Copy each line of the records below that has "screenshot" in it.

[Stored data entries]
Segment Open

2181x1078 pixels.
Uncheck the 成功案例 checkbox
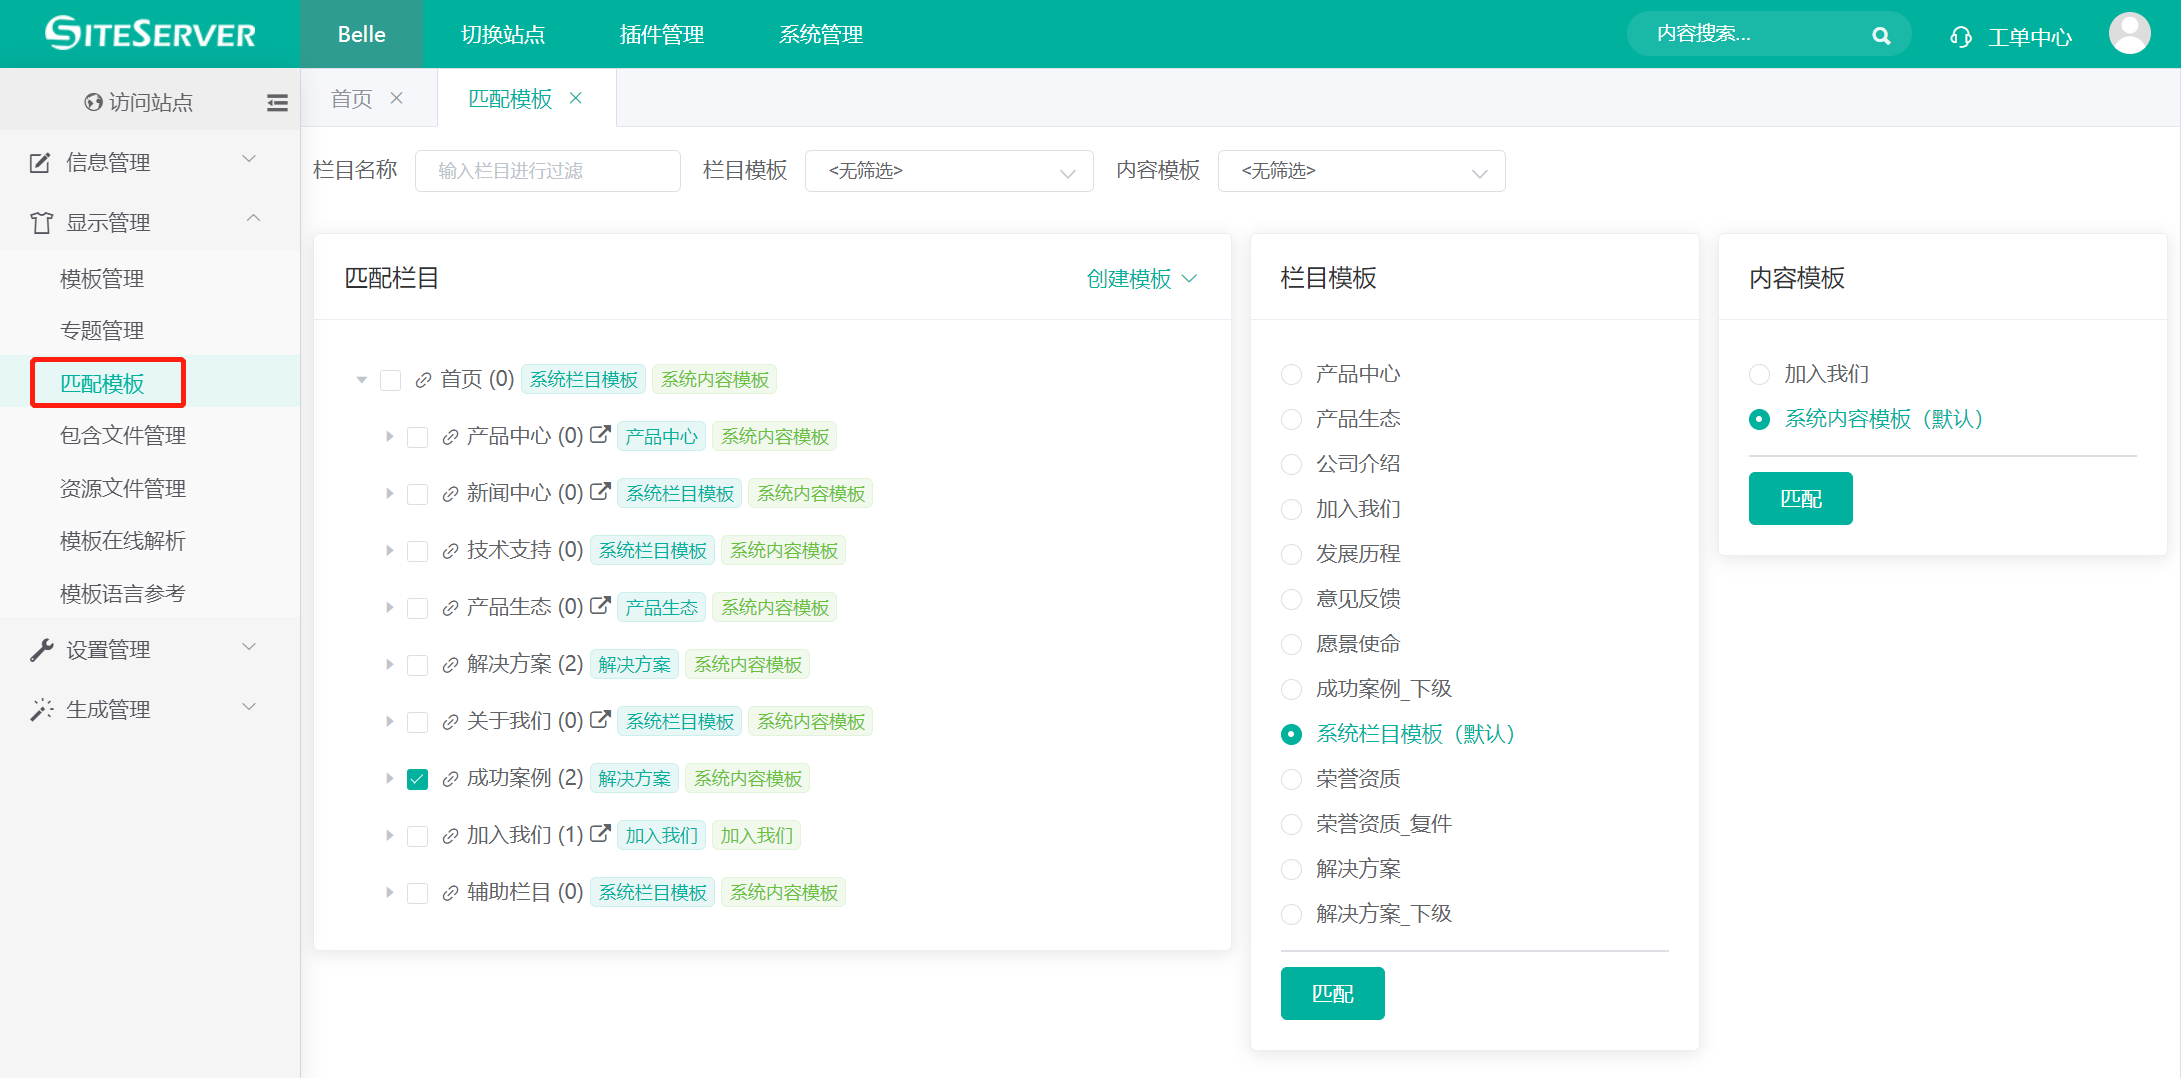tap(418, 779)

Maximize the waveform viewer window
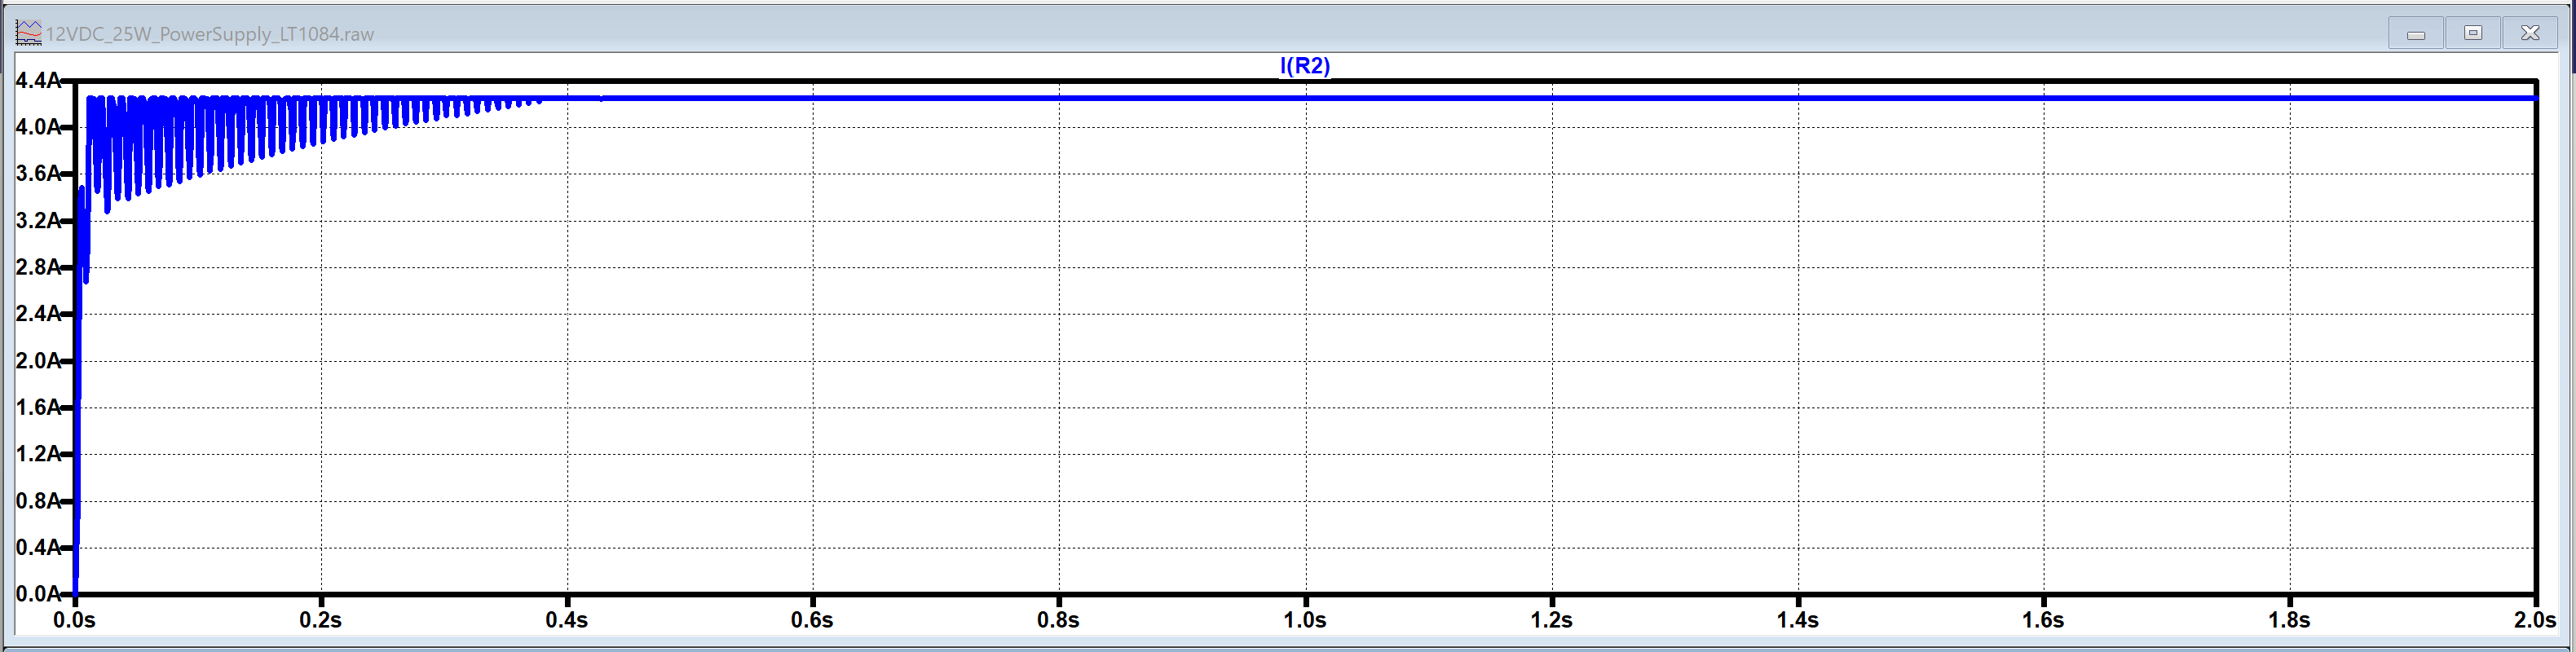coord(2472,33)
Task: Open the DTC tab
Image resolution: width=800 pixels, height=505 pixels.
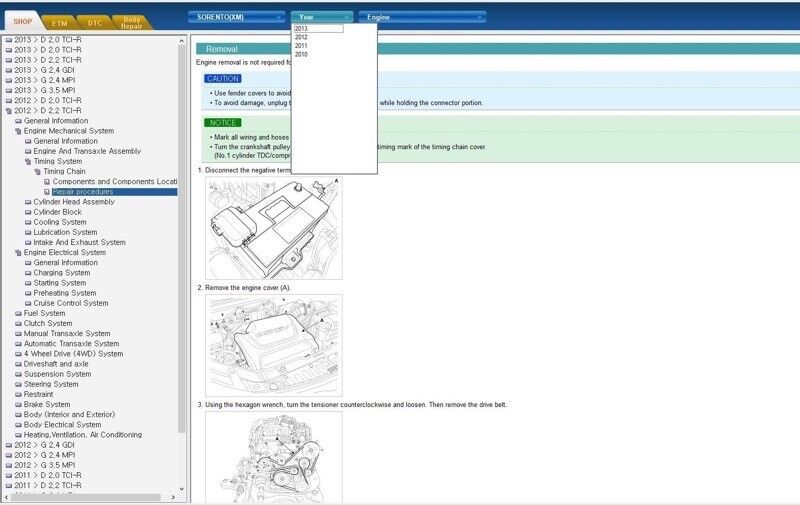Action: (x=94, y=21)
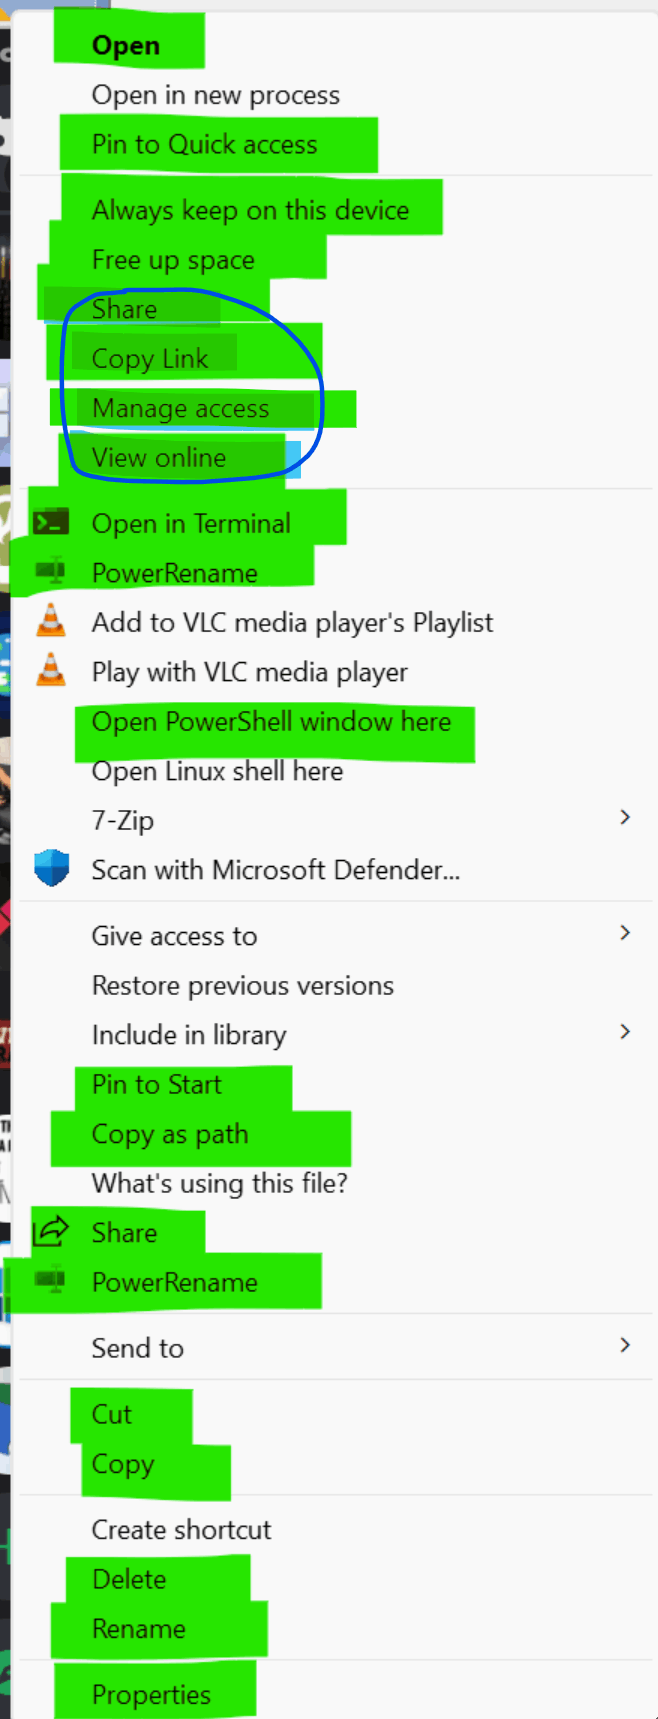Expand the Give access to submenu arrow
The image size is (658, 1719).
click(x=625, y=933)
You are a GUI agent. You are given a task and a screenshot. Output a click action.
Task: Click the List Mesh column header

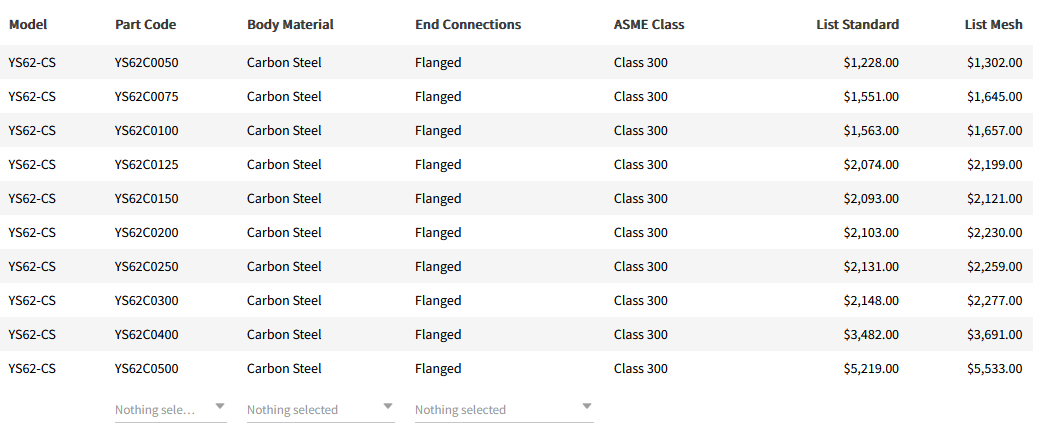(993, 24)
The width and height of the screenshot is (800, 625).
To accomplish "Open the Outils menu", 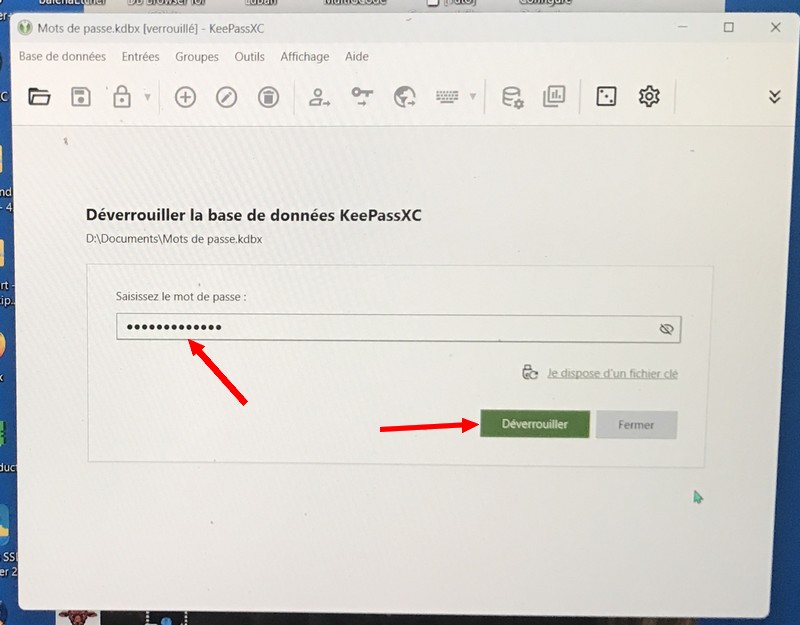I will 249,57.
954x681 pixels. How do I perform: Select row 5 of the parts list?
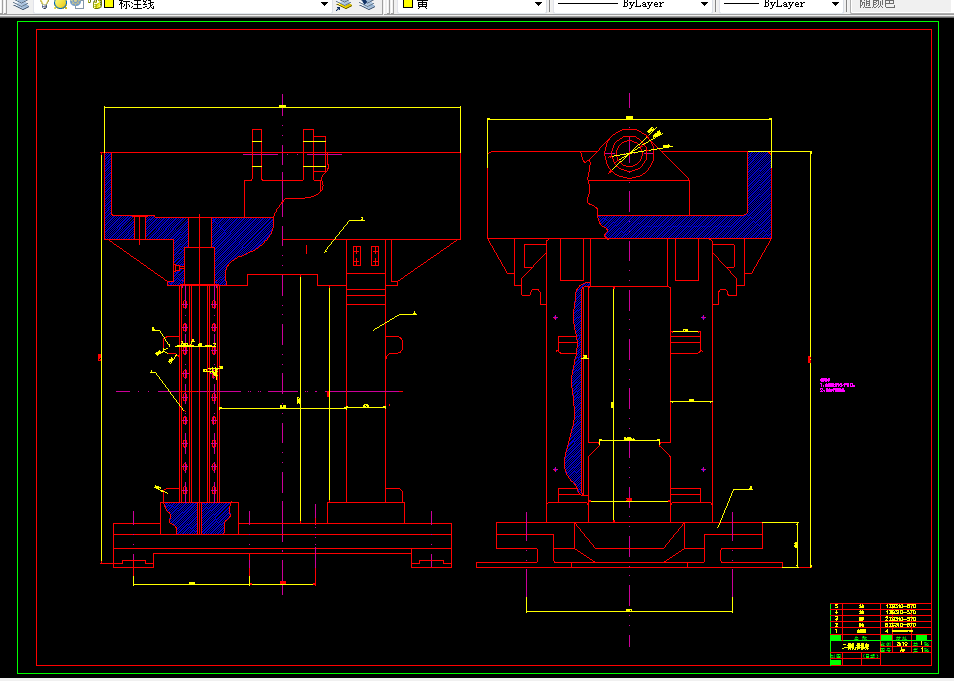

Segment Closed

**RESULT**
You are a GUI agent. You are given a task and a screenshot. Output a click action.
The width and height of the screenshot is (800, 625).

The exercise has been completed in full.